L'expérience est le nom que chacun donne à ses erreurs
En moins de trois mois, la cinquième législature a obligé le Chef de l’Etat à recourir à l’article 68 de la Constitution. En effet, les blocages successifs provoqués par les manœuvres politiciennes ont conduit le Président Boni Yayi à prendre deux ordonnances.
Mais à y voir de très près, les grands perdants sont les députés eux-mêmes qui se font prendre à leur propre piège en dévalorisant l’ordonnance autrefois très respectée.
La prise d’ordonnance risque de devenir un fait banal aux yeux des populations et de tout le peuple en ce sens que la manière dont les honorables députés provoquent le recours à cette mesure n’est pas tout à fait intéressante. Pour un oui ou non et compte tenu des querelles politiciennes, on pousse le Chef de l’Etat à cette extrémité.
C’est à croire que c’est un plaisir particulier que ressentent les députés à susciter des situations de blocage aux fins d’amener le Président Boni Yayi à avoir le dos au mur. La banalisation des ordonnances à travers ces actes non fondés peut donc être préjudiciable aux députés eux-mêmes, car toutes les fois où le blocage aboutit à la prise d’ordonnance, le peuple le trouve normal et soutient d’ailleurs le Chef de l’Etat.
Aujourd’hui, la manière dont les choses se passent laisse croire que les députés s’acharnent inutilement contre l’exécutif. Or, l’ordonnance devait intervenir au cas où le blocage est véritablement sérieux. Pour la petite histoire, L’on se rappelle que le recours à cette mesure par le Président Nicéphore Soglo avait suscité à l’époque un effroi général.
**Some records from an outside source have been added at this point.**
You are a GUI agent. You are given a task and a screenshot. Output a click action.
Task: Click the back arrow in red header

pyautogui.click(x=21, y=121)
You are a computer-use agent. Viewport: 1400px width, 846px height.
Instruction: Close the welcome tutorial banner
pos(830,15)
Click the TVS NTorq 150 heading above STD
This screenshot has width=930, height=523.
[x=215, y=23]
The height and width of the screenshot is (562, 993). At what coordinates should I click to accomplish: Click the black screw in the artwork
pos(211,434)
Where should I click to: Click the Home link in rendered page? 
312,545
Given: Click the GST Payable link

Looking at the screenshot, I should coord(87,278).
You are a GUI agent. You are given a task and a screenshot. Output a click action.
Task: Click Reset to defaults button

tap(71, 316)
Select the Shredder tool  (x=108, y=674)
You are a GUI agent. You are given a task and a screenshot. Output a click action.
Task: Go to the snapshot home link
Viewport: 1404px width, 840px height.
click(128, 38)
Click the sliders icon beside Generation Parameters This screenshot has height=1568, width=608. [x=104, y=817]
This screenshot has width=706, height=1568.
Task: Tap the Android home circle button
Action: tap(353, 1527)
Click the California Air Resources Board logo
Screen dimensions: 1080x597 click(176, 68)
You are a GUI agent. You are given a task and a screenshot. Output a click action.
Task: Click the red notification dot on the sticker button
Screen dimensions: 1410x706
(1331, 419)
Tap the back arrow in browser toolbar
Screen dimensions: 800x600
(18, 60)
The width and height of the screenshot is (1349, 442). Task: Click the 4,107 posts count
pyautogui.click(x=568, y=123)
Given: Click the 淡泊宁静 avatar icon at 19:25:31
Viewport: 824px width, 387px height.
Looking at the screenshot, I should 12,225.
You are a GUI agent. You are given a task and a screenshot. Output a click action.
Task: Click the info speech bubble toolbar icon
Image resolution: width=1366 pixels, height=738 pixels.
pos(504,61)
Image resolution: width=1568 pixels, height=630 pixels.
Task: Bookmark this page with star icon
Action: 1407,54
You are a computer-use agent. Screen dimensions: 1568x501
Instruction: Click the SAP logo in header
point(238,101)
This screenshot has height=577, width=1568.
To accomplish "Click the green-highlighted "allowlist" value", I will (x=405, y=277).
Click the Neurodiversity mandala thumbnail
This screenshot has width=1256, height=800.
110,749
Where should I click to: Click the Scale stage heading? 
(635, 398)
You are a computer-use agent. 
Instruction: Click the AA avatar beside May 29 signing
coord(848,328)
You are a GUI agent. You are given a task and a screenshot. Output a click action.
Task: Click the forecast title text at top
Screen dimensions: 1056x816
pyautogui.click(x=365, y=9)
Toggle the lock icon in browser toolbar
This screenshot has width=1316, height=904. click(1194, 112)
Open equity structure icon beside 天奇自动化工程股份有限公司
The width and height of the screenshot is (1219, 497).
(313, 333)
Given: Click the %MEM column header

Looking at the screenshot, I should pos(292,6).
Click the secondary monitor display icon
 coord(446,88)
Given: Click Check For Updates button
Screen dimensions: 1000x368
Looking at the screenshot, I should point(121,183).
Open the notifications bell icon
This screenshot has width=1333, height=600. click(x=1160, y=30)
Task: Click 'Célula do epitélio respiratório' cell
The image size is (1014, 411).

C’est dire donc que la mesure était entourée d’une certaine sacralité et avait été longtemps considérée comme un mythe respecté et craint.
Malheureusement elle est de plus en plus dévalorisée et sacrifiée sur l’autel des intérêts purement personnels. Que les « G » et autres forces pensent ainsi causer des ennuis au Président Boni Yayi cela n’est que peine perdue car ces différentes forces se désarment et fragilisent de ce fait le Parlement.
De toute évidence, ils évoluent droit dans le décor et conduisent également le pays dans le gouffre. Et face à cette éventualité, ils devront changer de stratégie. Autrement, cette législature aura été l’une des plus nuisibles au développement du Bénin.